Actions to take:
1/ Answer these questions about the support vector machine text:
(a) Which framework makes SVMs and stacks available?
(b) Which library is loaded last in the list of libraries used throughout the session?
(c) Which model specification specifies an SVM with RBF kernel?
2/ Please revise the part of the support vector machine text starting at "8.1 Introduction" and ending at "library(tidymodels)", replacing "toy data set" with "small data set".

Extract:
====

8  Support Vector Machines and Stacking

In this exercise session, we discuss how to train different support vector machines (SVMs) and create a stack in R.

SVMs and stacks are available in the {tidymodels} framework which speeds setting up a training and testing routine significantly.

8.1 Introduction

We will shortly discuss how to train and tune SVMs on a toy data set in R, before training a stack on the same data.

Libraries used throughout the session:

library(tidyverse)
library(tidymodels)
library(finetune)
library(patchwork)
library(ggtext)
library(stacks)
library(kernlab)

8.1.1 Support Vector Machines

Recall, solving the the dual problem

$$L_D=\sum _{i=1}^n{\alpha }_i-\frac{1}{2}\sum _{i=1}^n\sum _{j=1}^n{\alpha }_i{\alpha }_j{y}_i{y}_j{x}_i^{\mathrm{\top }}{x}_j,\text{s.t.}{\alpha }_i\ge 0\text{ for all }i$$

yields a linear SVM.

Instead of using a linear SVM enrich our feature space by replacing the term $x_i^{\mathrm{\top }}{x}_j$ with a function $K:{\mathbb{R}}^k\times {\mathbb{R}}^k\to \mathbb{R}$. For polynomials of degree $d\ge 2$, we apply the kernel function $K(x_i,x_j)=(1+x_i^{\mathrm{\top }}{x}_j{)}^d$. Another popular choice we will consider is the so-called radial basis kernel (RBF) given by

$$K(x_i,x_j)=\exp {(-\frac{\parallel x_i-x_j{\parallel }^2}{c})}^d,c\ge 0.$$

The {tidymodels} frameworks contains three different SVM model specifications, namely

1. svm_linear, which specifies a simple linear SVM,
2. svm_poly, which specifies a polynomial SVM (including polynomials of degree 1), and
3. svm_rbf, which specifies an SVM with RBF Kernel.

====

Records from a dataset:
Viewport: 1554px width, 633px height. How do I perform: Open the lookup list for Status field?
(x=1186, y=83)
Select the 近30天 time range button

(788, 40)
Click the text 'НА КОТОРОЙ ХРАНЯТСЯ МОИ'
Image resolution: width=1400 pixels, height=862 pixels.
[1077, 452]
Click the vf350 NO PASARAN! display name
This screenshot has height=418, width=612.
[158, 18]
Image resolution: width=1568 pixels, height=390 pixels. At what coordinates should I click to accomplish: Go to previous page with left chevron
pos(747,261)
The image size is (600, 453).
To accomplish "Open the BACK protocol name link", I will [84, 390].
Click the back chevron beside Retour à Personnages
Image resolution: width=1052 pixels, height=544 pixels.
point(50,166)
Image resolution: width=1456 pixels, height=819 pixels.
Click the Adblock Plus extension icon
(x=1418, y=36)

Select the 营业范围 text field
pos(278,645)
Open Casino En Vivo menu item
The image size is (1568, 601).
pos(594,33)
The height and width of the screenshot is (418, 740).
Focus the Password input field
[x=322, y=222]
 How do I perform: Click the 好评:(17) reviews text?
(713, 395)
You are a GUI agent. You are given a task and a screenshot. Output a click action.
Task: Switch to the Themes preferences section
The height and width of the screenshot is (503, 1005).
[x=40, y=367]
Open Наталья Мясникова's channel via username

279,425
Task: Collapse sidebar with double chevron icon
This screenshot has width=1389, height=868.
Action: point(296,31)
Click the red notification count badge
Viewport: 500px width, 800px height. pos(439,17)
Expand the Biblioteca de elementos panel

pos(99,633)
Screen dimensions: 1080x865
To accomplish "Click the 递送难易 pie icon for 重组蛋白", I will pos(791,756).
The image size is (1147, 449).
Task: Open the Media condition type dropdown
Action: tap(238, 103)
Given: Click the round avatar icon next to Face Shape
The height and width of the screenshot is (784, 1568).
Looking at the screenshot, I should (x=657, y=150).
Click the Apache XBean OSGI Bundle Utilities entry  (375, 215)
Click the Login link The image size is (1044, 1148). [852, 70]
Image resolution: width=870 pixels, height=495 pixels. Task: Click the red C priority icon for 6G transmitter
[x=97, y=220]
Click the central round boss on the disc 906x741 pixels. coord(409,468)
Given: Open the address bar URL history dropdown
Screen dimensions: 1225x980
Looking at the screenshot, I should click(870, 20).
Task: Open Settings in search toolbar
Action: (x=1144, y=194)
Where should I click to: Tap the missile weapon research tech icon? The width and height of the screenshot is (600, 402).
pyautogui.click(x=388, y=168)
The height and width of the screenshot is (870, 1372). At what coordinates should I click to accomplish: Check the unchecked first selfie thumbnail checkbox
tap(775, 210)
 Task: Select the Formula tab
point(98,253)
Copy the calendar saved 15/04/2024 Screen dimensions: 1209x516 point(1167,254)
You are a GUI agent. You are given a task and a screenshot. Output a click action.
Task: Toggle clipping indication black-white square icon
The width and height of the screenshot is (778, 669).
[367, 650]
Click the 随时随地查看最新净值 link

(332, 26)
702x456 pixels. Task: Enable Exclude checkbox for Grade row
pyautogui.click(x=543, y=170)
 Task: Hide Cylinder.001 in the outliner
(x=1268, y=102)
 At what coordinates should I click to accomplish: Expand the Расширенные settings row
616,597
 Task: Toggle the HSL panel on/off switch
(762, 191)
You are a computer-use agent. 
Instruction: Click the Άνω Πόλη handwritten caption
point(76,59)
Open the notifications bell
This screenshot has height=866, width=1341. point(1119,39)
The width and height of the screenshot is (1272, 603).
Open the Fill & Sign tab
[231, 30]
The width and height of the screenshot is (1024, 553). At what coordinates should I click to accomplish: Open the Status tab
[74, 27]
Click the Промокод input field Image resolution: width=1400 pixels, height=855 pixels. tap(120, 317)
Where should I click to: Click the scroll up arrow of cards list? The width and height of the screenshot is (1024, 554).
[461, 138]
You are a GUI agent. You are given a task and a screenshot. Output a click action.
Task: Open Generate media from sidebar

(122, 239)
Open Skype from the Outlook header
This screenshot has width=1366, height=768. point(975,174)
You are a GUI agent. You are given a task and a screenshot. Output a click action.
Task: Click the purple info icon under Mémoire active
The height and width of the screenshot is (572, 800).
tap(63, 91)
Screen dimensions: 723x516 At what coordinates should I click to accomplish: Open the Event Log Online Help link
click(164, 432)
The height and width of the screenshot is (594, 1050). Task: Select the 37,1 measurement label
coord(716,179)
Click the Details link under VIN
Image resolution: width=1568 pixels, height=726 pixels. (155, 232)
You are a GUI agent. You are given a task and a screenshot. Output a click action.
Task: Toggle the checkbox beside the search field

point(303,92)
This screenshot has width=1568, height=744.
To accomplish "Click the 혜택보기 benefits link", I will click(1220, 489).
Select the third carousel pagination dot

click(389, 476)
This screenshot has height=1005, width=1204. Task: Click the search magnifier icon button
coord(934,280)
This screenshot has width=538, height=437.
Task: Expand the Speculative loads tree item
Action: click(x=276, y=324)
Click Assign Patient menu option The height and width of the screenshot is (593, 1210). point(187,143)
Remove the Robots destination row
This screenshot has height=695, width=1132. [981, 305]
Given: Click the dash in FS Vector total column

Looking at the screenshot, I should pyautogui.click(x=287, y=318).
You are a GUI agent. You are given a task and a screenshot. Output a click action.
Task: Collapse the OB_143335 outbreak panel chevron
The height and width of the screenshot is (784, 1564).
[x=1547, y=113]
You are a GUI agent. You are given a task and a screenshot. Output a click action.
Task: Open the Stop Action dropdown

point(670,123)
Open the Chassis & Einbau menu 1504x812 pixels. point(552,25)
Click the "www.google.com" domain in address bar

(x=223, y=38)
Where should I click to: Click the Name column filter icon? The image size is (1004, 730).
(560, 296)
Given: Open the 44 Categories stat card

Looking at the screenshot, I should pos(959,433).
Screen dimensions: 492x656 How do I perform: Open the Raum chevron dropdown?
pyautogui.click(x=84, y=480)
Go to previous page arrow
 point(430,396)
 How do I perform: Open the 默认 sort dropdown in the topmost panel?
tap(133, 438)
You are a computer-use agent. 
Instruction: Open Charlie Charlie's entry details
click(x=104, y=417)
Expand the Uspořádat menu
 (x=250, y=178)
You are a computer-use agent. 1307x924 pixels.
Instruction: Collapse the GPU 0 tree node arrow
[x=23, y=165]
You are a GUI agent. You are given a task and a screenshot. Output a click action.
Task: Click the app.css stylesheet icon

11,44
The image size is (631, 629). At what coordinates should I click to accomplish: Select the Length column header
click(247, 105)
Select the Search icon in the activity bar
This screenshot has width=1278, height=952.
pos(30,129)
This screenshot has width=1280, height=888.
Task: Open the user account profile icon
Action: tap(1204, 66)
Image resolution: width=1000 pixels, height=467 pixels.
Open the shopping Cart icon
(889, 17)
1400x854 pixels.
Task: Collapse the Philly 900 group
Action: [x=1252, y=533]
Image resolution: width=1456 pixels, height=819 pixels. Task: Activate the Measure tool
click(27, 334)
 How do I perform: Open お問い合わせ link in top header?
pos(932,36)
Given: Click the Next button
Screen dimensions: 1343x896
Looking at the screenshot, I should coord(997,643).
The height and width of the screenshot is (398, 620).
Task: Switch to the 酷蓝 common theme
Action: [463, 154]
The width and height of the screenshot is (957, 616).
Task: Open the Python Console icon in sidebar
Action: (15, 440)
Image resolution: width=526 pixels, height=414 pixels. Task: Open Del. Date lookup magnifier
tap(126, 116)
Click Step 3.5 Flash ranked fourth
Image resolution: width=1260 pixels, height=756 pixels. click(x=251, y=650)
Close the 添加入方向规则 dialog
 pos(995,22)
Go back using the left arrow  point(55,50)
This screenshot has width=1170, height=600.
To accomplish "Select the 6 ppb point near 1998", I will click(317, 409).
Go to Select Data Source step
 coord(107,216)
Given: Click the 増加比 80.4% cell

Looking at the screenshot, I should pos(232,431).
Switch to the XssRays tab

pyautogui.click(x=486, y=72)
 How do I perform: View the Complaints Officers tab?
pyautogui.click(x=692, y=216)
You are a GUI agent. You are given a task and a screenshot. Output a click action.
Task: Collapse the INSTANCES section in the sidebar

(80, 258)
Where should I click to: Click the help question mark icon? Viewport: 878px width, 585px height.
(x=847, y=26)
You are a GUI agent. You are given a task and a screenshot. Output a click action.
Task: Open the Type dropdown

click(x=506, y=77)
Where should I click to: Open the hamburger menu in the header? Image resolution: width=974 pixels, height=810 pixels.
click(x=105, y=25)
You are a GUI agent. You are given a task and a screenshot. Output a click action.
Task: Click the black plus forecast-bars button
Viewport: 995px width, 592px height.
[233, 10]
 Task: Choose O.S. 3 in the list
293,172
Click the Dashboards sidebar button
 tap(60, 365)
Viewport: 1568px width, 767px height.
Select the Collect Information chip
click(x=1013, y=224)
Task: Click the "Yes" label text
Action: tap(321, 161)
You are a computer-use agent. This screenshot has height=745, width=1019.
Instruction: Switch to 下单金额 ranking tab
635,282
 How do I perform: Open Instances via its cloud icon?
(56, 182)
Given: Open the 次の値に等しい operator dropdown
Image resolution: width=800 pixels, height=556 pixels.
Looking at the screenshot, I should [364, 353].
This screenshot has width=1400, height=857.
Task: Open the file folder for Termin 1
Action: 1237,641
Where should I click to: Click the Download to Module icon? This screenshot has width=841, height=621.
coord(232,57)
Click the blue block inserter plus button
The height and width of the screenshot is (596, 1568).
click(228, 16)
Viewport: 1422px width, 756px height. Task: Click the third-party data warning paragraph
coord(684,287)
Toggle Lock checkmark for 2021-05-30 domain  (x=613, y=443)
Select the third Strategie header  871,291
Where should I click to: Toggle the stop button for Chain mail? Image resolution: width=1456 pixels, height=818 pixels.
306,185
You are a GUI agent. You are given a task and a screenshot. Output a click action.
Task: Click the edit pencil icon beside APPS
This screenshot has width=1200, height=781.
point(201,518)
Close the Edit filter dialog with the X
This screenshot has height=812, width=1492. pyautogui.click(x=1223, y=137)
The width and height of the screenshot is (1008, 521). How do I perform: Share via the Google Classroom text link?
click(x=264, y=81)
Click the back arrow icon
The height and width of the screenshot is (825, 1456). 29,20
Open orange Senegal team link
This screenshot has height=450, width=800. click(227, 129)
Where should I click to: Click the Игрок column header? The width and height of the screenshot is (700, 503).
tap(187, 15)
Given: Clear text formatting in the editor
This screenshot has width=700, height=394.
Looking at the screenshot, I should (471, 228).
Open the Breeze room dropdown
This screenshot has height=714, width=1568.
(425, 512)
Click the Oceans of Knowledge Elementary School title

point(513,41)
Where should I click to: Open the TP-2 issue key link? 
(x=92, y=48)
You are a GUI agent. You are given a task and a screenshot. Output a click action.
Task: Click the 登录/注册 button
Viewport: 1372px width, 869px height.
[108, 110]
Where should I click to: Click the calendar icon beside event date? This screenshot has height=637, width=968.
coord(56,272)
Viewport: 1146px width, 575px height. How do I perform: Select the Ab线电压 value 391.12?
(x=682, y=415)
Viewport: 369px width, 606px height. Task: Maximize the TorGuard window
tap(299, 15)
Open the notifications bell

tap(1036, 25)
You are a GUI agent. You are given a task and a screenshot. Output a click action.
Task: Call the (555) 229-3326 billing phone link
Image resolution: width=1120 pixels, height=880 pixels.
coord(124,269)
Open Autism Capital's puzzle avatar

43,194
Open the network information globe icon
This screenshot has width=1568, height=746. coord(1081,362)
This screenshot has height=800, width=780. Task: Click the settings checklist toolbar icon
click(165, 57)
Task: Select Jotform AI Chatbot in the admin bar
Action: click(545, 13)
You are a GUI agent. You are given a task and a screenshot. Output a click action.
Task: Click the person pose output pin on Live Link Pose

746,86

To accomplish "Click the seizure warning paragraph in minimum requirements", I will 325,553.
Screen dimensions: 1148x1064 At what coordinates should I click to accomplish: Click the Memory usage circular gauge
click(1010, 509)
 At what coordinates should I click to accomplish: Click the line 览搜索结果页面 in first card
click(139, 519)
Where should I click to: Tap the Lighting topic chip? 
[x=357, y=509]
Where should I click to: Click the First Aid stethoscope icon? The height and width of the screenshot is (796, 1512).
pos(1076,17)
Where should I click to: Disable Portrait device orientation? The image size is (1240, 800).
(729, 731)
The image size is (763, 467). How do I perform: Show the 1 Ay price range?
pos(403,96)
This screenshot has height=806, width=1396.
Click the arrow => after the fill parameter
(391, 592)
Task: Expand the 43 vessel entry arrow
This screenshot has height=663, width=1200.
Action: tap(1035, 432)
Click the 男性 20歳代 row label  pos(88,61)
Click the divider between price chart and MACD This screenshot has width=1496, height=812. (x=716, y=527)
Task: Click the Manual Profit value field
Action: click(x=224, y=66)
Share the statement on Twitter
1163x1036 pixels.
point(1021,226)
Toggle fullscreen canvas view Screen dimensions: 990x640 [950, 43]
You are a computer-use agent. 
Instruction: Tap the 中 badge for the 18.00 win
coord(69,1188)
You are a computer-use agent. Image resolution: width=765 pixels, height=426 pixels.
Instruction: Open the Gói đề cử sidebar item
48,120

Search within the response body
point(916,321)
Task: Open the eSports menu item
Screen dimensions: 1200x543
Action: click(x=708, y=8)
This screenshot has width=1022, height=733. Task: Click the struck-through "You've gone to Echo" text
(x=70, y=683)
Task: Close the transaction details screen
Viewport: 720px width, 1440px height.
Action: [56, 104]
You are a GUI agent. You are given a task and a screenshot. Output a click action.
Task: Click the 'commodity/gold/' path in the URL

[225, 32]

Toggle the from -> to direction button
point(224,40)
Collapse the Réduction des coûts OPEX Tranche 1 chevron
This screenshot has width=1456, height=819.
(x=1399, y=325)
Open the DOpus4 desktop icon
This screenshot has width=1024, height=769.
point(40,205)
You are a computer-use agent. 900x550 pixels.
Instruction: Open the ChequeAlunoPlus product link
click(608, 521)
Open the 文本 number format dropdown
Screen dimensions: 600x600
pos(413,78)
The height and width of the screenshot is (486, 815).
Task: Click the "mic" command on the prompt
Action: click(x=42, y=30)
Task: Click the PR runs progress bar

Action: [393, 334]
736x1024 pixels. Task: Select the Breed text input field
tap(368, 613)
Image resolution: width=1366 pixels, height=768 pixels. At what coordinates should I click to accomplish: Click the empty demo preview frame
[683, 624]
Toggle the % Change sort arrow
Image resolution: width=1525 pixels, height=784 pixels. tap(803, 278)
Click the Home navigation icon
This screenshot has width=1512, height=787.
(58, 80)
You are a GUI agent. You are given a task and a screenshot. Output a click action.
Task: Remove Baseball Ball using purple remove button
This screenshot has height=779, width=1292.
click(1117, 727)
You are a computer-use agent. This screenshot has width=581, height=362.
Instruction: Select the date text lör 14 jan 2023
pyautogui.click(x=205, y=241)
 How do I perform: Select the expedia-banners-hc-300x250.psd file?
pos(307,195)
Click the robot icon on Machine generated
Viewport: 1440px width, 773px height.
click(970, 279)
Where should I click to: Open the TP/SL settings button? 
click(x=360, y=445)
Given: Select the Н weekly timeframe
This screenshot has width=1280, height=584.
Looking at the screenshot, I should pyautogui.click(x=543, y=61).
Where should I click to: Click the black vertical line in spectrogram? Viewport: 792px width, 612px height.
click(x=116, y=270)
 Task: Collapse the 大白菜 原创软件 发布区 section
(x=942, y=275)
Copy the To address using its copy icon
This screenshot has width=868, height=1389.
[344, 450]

====

Answers in order:
1/
(a) The {tidymodels} framework.
(b) kernlab.
(c) svm_rbf.

2/
8.1 Introduction

We will shortly discuss how to train and tune SVMs on a small data set in R, before training a stack on the same data.

Libraries used throughout the session:

library(tidyverse)
library(tidymodels)